There's more to this than an anti-Nancy vote. He did everything right to take advantage of the mood and the situation, but he's also a strong candidate and his campaign was extremely effective.

It's going to be near impossible to beat him.

Jed said...

Consider the fact that Farrell lost by 2% and Courtney won by less than 150 votes, and yet Murphy won by over 20,000, 12% of the vote? Murphy is clearly an incredibly deft, compelling candidate.

I think the folks here already forcasting Murphy's demise need to pause and remember just how impossible unseating Johnson was supposed to be, and how stunningly Murphy managed it. Sure, he had anti-Bush, anti-incumbent energy on his side, but he nurtured a spark into a wildfire. He's not going anywhere anytime soon.

Anonymous said...

Like it or not Murphy is now the 5th Congressional district rep. I'm certainly willing to give him a chance to bring the change he spoke of, but I won't hold my breath. With no malice intended, I am glad he has been replaced in the 16th senate district.

For sure he won't be in the 5th for long, as he probably runs for U.S. Senate as soon as Dodd or Lieberman hang it up. Sadly, at present he is just another career politician who is a great talker, and self promoter. Obviously he is also a highly skilled campaigner.

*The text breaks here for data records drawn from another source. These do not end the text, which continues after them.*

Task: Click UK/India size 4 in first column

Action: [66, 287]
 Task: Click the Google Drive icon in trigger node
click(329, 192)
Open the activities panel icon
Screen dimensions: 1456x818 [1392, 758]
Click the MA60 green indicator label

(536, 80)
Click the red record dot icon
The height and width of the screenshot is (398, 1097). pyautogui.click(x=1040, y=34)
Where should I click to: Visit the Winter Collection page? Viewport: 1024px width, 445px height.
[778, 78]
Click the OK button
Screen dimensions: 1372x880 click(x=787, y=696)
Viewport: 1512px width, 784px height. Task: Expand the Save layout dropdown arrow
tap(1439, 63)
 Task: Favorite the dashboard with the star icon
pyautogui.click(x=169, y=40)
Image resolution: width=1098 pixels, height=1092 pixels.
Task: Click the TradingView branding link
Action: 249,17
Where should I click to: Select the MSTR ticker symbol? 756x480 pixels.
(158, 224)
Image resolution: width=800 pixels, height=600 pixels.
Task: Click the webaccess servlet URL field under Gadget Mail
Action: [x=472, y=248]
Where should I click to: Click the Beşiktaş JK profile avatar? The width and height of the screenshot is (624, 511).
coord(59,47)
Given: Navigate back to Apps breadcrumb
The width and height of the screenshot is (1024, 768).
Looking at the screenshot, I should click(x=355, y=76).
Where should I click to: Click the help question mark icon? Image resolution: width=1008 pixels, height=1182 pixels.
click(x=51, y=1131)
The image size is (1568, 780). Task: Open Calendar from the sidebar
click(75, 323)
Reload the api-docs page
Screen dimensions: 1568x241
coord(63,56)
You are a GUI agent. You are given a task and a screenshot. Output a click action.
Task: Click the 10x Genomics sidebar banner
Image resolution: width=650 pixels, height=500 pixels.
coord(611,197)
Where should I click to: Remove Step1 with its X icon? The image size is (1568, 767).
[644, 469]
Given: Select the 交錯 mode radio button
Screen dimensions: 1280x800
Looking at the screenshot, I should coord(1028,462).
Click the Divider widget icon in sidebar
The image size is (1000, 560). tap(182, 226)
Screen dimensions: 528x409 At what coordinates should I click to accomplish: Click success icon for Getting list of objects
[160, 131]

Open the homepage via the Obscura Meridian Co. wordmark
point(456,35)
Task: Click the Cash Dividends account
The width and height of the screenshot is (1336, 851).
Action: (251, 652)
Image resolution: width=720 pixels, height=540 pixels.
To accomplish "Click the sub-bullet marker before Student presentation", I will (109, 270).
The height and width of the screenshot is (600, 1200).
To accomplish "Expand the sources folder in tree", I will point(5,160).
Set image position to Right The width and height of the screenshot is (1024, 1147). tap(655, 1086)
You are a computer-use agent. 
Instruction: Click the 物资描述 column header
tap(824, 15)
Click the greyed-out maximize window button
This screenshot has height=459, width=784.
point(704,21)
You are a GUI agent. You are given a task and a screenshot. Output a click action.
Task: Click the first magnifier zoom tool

I do hope now that he has reached one of his real career goals, he will now place as much emphasis on what is best for his district, as he does on what is best for his career. If he learns to do that he will be a great Congressman while he is passing through.

Anonymous said...

I think the anomoly has to be atributed to the campaign. The last poll had a 11% undecided. It appear they all broke one way. Sometimes that happens. Simmons and Shays hadn;t been as scorched earth and didnt risk this sort of backlash.